- [EXCERPTED TEXT]
------
Regarding the implementation of the remove() method #3

QuarkPixel · 2025-08-13T03:02:32Z

QuarkPixel
Aug 13, 2025
Maintainer

I'd like to continue our discussion about the remove() implementation here in the discussions section for better visibility and future reference.

For context, this stems from our conversation in PR #1 where you raised an excellent point about the potential memory safety issues with implementing remove() in a way that would create "holes" in our chunked structure.

Thank you for the thoughtful feedback! It's great to have someone with such insight reviewing the code. I'm also quite new to Rust, so it's incredibly encouraging to hear that you found the crate interesting.

You've raised an excellent point about the potential issues with implementing remove() in a way that would create "holes" in our chunked structure. Let me share my thoughts on this:

The Cost of Tracking Initialization State

Maintaining an initialized bitmap or similar structure would indeed introduce significant overhead. We'd need to:

Track which specific slots in each chunk are initialized
Update this metadata on every insertion/removal
Check initialization state during access operations
Handle the complexity of partial chunk states

This seems like it would add substantial memory and computational overhead for what should be a relatively simple data structure.

The "Holes" Problem

If we allowed remove() to create holes in our chunks, it would complicate virtually every other operation:

Indexing: How do we handle vec[index] when there might be uninitialized slots before that index?
Iteration: We'd need to skip over holes, making iteration much more complex
Push operations: Where do we insert new elements? Fill holes first, or always append?
------
- [DATA]

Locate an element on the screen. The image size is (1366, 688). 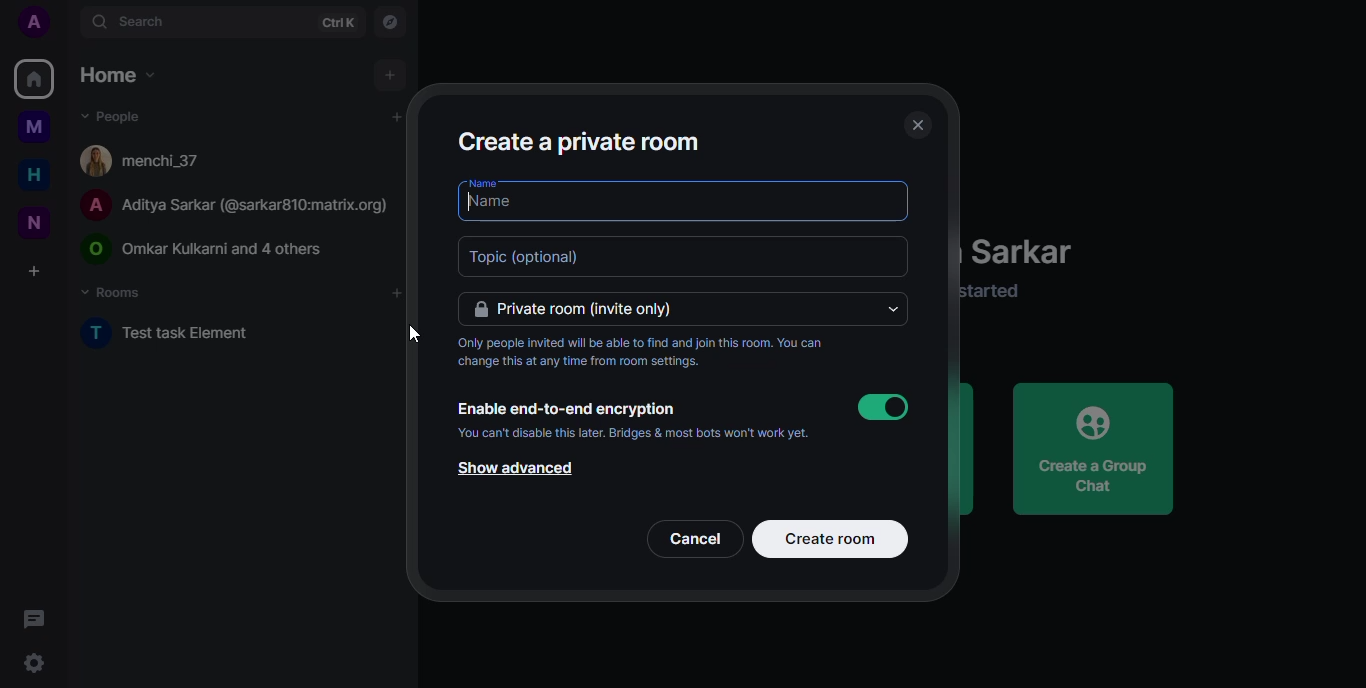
------
- [WORK INSTRUCTIONS] Retype everything in the remove() discussion from "This seems like" down to "before that index?", keeping every word and mark unchanged.

- [FULL SOLUTION]
This seems like it would add substantial memory and computational overhead for what should be a relatively simple data structure.

The "Holes" Problem

If we allowed remove() to create holes in our chunks, it would complicate virtually every other operation:

Indexing: How do we handle vec[index] when there might be uninitialized slots before that index?